Now, the weird part started. He said he had gone through my resume when I was filling out the 2 pieces of paper and thought he'd definitely put me through to the next round. Now, I felt suspicious because he didn't ask any questions about my past professional engagements. He only listened to what I told him at the beginning.
Then, he wanted to book an appointment with me and my wife. He also suggested I bring my kid to the interview, which was declined as I really didn't think that would be necessary. Before he proposed a date, I questioned him why bringing my wife would have something to do with my job hunting. He said me and my wife would discuss something, for example, there could be a fee, "which is not a burden to yourself". I initially interpreted this as the employer would pay the fee but he corrected me that I would have to pay the fee myself. I asked him how much the fee could be based on his years of experience, he said he didn't know. If he said he couldn't tell me, that would sounds more logical. But he said he didn't know, which alerted me immediately, because his not knowing the fee would be very unlikely.

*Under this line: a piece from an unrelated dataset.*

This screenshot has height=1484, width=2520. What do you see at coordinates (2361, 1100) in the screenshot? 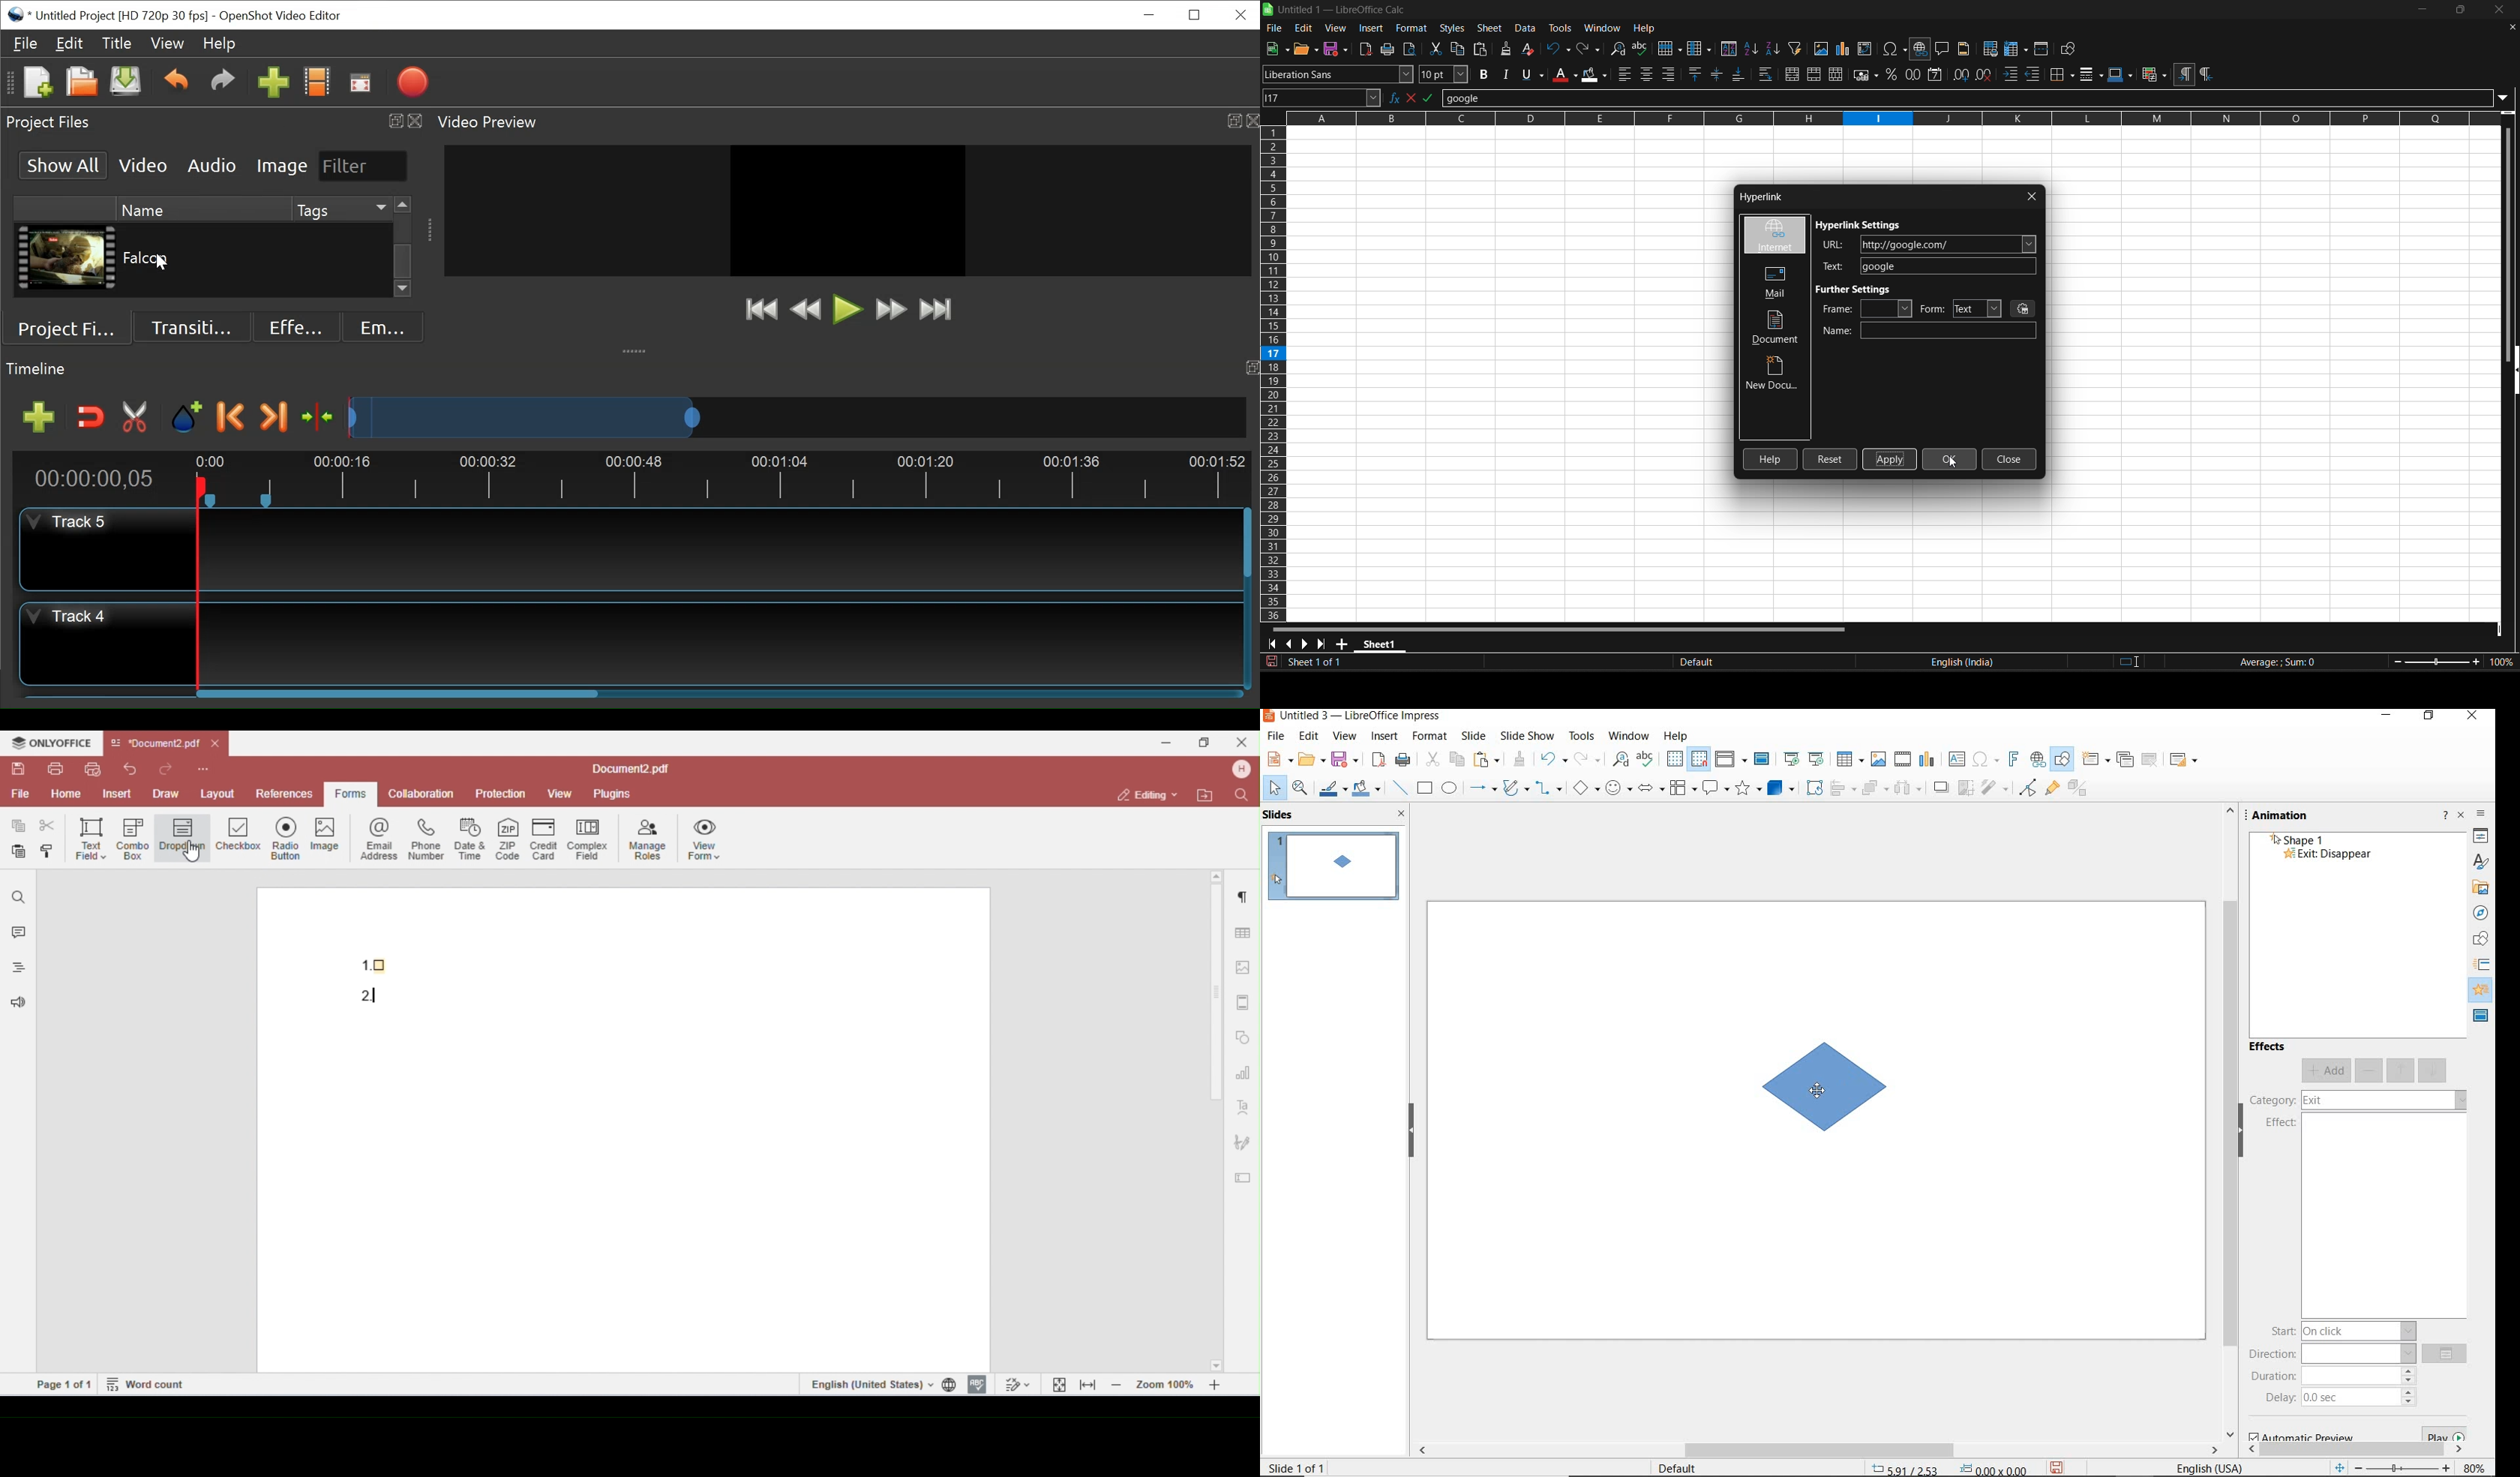
I see `category` at bounding box center [2361, 1100].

I tried to find an excuse to leave the interview, saying I could call back to schedule the 2nd interview as I probably want to discuss it with my wife. Mark said that wouldn't be necessary as we only needed to work out a date to meet and he could schedule an appointment after business hours or even weekends so that my wife could attend it.
I asked again about the fee and questioned what would happen if after the 2nd interview, me and myself decide not to continue to use their service? Mark stopped for a few seconds and then came back, saying "Then you would lose a good opportunity". He also talked about the ratio that 1 out of 7 candidates will be the luck one to get the job, which gave me a hint that 6 out of 7 would be paying the fee and end up having nothing. Also, he mentioned that it is NOT his company that is interested in me but some other big companies. The big company that is interested in me asked his company to do some pre-screening or filtering on their behalf. I have never heard of this story as when a company wants to hire a job agent to look for some people for them, they will give the job description and requirements to the agent and it is the agent who searches job boards to find potential candidates. Otherwise, why bother paying an agent to do something they could do themselves?
I insisited on not making an appiontment for the 2nd interview and then Mark said I was not a fit for this position as I didn't appear to understand the business. I said fine and stepped out of the suite.
That's the end of my adventure last night and it took 30 min as it was 5pm when I came out. Maybe I really don't understand their business but, as a matter of fact, I don't want to try to understand it.